=== Texto citado ===

Como trabalho preparatório para que esta coletânea se concretizasse, um Workshop foi realizado em Brasília, em maio de 2015, contando com participantes da UnB, UNIT e UFPE. Na ocasião, a temática desenvolvida, Pesquisa na Pós-Graduação em Direitos Humanos e Justiça na América Latina, contou ainda com valiosa contribuição do Programa de Pós-graduação em Direitos Humanos e Cidadania da Universidade de Brasília.

As experiências de pesquisa compartilhadas na ocasião, de observação de políticas públicas de acesso à justiça, sejam com viés teórico ou prático, sinalizaram para a importância de lutas por direitos, evidenciando a cultura de direitos humanos em consonância com uma prática democrática. Aos trabalhos produzidos pelos pesquisadores da rede, foram agregados também contribuições de convidados de outros programas nacionais, além de pesquisadores estrangeiros com afinidade à temática, permitindo ampliar a rede de reflexões para além das experiências do Brasil.

De 2015 para cá, ao passo que os estudos tomavam argumento e ganhavam a escrita, as garantias de um estado de direito e da democracia eram colocadas em xeque, na conjuntura de mudanças políticas e econômicas de alto impacto para os direitos humanos no Brasil. Mais do que nunca, era preciso dar vasão às reflexões e pesquisas que aqui apresentamos, organizadas em duas partes: (i) reflexões teóricas em acesso à justiça e (ii) experiências práticas em acesso à justiça.

Abrimos a primeira parte com o estudo sobre Controle democrático e independência do judiciário: os conselhos judiciais na América Latina de José Vinicius Filho e Ernani Carvalho. Este artigo discute os Conselhos Judiciais sob perspectiva de controle democrático e independência judicial. A reflexão se estrutura mediante a discussão de controle, accountability e tripartição de poderes, visando abordar a relação existente entre controle e independência judicial na estruturação dos Conselhos Judiciais na América Latina e delineando esses órgãos como controles democráticos do Judiciário, parte de um sistema de accountability horizontal.

===

Exercícios propostos ->
**A)** Extraia do texto sobre acesso à justiça, palavra por palavra, todo o trecho que vai de "De 2015 para" até "acesso à justiça.".
**B)** Prolongue o texto sobre acesso à justiça a partir da última frase apresentada.

=== Registros brutos ===

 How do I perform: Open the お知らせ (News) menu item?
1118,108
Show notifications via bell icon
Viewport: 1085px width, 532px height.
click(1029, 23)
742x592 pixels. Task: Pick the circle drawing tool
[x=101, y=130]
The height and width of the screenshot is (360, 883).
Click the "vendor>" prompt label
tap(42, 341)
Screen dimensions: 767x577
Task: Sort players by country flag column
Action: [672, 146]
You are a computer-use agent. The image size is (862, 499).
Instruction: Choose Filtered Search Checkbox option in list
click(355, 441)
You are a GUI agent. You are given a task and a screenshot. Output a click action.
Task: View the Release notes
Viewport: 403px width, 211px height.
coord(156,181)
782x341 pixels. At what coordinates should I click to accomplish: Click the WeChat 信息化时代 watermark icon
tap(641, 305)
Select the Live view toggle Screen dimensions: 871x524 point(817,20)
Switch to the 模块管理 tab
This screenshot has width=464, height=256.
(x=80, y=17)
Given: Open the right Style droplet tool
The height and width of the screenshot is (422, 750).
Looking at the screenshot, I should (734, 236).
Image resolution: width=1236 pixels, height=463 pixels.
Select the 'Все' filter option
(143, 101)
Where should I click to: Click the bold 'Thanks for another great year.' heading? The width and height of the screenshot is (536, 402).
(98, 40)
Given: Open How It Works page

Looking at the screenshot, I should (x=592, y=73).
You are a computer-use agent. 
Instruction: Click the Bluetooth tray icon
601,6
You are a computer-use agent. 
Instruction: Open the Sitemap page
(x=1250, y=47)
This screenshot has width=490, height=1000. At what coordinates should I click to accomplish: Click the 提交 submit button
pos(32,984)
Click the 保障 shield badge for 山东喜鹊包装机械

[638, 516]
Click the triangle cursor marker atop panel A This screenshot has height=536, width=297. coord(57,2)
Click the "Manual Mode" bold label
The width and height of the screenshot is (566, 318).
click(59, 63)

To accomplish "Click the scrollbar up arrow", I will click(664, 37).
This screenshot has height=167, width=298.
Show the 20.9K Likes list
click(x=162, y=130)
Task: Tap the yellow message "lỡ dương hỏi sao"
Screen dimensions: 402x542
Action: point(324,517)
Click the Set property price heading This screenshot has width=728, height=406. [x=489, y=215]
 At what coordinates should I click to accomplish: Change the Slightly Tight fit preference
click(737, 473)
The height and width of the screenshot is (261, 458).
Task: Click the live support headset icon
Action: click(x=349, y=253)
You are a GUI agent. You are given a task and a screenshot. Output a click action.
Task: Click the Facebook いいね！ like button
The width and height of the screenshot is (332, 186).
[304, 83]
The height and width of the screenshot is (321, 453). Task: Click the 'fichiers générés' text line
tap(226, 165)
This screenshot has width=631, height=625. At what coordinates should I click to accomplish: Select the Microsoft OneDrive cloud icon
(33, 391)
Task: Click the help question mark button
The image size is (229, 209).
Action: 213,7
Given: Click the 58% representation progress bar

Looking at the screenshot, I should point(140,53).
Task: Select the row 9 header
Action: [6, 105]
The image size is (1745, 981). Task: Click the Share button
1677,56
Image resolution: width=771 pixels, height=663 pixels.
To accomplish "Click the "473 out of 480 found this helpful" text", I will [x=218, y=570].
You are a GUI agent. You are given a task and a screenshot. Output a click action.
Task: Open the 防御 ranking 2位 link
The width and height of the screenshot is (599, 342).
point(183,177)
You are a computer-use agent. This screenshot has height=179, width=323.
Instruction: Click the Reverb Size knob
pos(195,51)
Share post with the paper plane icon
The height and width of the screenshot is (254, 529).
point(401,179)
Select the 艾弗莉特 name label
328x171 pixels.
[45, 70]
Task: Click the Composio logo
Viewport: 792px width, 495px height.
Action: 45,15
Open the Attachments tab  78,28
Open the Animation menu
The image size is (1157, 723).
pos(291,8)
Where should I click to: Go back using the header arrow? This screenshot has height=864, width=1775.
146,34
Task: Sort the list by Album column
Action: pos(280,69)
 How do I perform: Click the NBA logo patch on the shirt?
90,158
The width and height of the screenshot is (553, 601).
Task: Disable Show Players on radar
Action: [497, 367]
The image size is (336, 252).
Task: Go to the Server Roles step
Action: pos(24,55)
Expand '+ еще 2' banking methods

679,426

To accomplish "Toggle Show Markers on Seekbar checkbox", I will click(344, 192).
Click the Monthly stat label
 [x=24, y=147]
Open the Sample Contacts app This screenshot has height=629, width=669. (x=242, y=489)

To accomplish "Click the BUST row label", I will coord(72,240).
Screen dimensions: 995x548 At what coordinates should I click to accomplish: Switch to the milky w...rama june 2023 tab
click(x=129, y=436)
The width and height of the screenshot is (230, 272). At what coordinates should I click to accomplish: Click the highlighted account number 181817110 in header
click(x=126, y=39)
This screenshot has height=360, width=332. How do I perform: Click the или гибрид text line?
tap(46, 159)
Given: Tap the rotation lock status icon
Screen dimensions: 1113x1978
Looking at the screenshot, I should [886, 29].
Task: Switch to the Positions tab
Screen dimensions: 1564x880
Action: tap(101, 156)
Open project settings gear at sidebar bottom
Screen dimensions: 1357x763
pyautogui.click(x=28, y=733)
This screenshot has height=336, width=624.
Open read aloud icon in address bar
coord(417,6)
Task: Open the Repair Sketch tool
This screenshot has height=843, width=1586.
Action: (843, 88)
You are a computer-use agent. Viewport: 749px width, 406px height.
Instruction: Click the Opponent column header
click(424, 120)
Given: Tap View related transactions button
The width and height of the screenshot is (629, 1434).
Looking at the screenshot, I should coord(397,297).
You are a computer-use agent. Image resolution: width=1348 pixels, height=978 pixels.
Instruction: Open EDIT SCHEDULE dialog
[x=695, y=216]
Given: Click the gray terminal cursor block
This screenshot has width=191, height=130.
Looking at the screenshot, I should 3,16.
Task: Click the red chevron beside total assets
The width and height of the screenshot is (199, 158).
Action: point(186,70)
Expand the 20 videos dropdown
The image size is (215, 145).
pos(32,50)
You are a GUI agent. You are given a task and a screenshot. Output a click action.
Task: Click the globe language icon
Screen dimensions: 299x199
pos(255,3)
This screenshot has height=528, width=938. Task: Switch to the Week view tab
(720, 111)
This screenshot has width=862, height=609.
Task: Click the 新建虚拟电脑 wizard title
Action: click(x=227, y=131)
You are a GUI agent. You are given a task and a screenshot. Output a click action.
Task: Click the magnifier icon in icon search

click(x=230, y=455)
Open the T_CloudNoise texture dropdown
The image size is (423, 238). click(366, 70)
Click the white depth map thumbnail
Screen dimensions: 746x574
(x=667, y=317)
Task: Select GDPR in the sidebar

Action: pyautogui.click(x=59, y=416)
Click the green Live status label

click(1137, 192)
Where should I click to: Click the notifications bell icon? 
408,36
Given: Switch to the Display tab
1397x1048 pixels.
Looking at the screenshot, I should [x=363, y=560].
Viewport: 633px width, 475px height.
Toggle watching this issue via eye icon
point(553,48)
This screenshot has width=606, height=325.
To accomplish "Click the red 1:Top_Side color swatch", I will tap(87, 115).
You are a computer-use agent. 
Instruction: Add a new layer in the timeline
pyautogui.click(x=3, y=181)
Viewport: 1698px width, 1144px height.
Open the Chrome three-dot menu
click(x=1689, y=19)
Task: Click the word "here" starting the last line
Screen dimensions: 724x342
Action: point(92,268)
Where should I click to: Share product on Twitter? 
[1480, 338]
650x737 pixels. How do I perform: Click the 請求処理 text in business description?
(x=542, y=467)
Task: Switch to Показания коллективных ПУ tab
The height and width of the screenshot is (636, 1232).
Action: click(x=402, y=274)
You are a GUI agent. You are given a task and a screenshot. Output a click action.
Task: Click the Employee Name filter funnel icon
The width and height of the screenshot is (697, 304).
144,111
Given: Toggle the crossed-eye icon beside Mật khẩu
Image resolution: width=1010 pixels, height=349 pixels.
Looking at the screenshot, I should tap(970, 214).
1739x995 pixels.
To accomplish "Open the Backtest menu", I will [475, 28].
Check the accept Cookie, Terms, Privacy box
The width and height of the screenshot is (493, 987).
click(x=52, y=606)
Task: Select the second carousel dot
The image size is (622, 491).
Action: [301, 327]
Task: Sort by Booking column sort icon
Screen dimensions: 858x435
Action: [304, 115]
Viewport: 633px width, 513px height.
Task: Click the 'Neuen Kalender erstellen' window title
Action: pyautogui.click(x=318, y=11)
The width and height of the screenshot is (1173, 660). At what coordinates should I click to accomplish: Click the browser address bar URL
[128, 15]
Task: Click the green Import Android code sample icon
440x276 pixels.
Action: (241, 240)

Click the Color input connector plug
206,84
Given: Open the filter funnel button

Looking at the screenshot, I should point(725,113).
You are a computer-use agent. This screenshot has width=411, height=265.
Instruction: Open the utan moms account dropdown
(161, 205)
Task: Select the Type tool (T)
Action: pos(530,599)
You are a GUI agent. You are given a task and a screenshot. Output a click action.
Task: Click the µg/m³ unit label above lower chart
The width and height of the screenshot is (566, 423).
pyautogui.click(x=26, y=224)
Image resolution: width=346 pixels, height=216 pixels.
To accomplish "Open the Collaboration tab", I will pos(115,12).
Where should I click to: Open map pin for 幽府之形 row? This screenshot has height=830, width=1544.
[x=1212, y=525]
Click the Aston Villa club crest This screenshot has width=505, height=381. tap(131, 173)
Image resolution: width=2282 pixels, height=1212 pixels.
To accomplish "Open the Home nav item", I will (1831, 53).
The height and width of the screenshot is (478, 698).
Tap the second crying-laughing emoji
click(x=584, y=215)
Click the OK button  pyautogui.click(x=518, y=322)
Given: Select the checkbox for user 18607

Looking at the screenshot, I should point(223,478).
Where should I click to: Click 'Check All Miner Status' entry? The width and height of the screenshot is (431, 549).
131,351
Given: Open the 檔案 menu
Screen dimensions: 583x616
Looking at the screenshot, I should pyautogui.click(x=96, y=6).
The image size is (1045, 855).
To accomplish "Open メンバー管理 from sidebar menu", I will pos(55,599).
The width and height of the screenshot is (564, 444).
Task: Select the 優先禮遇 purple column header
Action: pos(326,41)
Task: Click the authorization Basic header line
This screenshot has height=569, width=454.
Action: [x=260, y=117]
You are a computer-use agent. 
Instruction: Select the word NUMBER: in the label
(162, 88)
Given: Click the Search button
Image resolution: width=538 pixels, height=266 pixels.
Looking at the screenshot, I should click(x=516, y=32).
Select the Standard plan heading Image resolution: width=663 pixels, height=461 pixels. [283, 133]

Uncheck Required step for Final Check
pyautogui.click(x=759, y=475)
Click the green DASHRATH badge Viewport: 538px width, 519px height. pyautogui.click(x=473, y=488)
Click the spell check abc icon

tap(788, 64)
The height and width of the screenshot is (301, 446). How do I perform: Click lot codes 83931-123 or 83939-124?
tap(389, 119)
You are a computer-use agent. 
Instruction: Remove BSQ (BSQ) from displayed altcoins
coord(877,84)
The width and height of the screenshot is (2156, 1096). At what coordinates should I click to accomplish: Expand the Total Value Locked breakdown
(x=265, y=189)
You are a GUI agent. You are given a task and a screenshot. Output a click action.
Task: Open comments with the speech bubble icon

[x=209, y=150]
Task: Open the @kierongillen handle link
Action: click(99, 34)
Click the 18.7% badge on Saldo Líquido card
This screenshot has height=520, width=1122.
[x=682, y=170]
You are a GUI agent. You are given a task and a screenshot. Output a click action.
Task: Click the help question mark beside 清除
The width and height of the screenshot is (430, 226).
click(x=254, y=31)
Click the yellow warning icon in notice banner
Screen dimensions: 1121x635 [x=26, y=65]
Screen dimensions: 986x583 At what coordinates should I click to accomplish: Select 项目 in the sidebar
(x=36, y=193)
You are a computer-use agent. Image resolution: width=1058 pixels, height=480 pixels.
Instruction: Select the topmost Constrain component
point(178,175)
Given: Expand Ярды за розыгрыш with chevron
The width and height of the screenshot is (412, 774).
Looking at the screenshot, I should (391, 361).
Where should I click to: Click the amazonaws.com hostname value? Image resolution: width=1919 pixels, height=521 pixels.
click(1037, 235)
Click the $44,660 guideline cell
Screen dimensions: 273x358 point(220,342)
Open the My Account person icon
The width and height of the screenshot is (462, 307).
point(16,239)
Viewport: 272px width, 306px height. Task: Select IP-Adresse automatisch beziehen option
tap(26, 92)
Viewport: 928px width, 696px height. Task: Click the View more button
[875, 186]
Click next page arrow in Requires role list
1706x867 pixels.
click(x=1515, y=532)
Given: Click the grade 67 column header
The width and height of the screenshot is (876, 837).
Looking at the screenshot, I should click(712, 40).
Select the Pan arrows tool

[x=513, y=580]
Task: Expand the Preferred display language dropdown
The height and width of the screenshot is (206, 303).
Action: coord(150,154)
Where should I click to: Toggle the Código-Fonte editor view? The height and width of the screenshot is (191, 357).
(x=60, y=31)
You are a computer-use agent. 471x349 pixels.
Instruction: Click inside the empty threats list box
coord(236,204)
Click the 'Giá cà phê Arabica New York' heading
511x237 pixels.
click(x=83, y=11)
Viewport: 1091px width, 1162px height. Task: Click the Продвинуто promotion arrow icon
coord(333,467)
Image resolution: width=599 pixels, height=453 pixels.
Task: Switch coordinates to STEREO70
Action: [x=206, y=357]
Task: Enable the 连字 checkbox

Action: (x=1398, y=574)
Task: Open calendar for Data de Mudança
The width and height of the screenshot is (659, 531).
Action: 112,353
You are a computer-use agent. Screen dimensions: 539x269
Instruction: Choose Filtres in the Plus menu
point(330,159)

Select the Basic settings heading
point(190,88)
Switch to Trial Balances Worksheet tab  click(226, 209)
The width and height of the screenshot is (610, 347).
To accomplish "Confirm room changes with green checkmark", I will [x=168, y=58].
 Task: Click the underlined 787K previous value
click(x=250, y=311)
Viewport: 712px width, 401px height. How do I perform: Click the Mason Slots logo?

===

Respostas dadas ->
**A)**
De 2015 para cá, ao passo que os estudos tomavam argumento e ganhavam a escrita, as garantias de um estado de direito e da democracia eram colocadas em xeque, na conjuntura de mudanças políticas e econômicas de alto impacto para os direitos humanos no Brasil. Mais do que nunca, era preciso dar vasão às reflexões e pesquisas que aqui apresentamos, organizadas em duas partes: (i) reflexões teóricas em acesso à justiça e (ii) experiências práticas em acesso à justiça.

**B)**
Patrícia Branco, da Universidade de Coimbra, apresentou Os tribunais e a comunidade: uma questão política de acesso ao direito e à justiça, discutindo a ideia de que os tribunais são espaços de justiça para além da mera resolução de conflitos. Para a pesquisadora, que partiu da realidade portuguesa como ponto de análise, os tribunais têm um importante papel de mediação dos indivíduos e da coletividade com o Estado, servindo como espaço social e cívico no seio da comunidade.

Em Notas sobre o espaço jurídico da cidade contemporânea, Valério Nitrato Izzo, pesquisador estrangeiro da Università di Napoli Federico II, introduz uma série de questões urbanas e de cariz metodológico sobre a relação entre direito e cidade, onde se questionam dois perfis de análise para a temática: a cidade como espaço de justiça e como espaço de direitos.

Contribuindo para um reforço dos espaços e dos atores da sociedade civil, dentro do escopo das linhas de pesquisa do Programa de Mestrado em Direitos Humanos da Universidade Tiradentes, o texto em co-autoria de Carla Jeane Helfemsteller Coelho (UNIT) Ilzver de Matos Oliveira (UNIT) Liziane Paixão Silva Oliveira (UNIT), intitulado Educação como mecanismo de acesso à justiça: reconhecimento de direitos, compromisso ético com as responsabilidades, reforça a reflexão teórica acerca do marco normativo constitucional dos direitos sociais, com destaque para a educação, em um contexto de exclusão social, que obstaculiza a concretização de direitos fundamentais, desencadeando a urgência de implementação de mecanismos em prol da emancipação de grupos oprimidos. O estudo segue as orientações que propõem a Educação para os Direitos Humanos, as quais visam garantir aos indivíduos as condições de que necessitam para uma vivência digna.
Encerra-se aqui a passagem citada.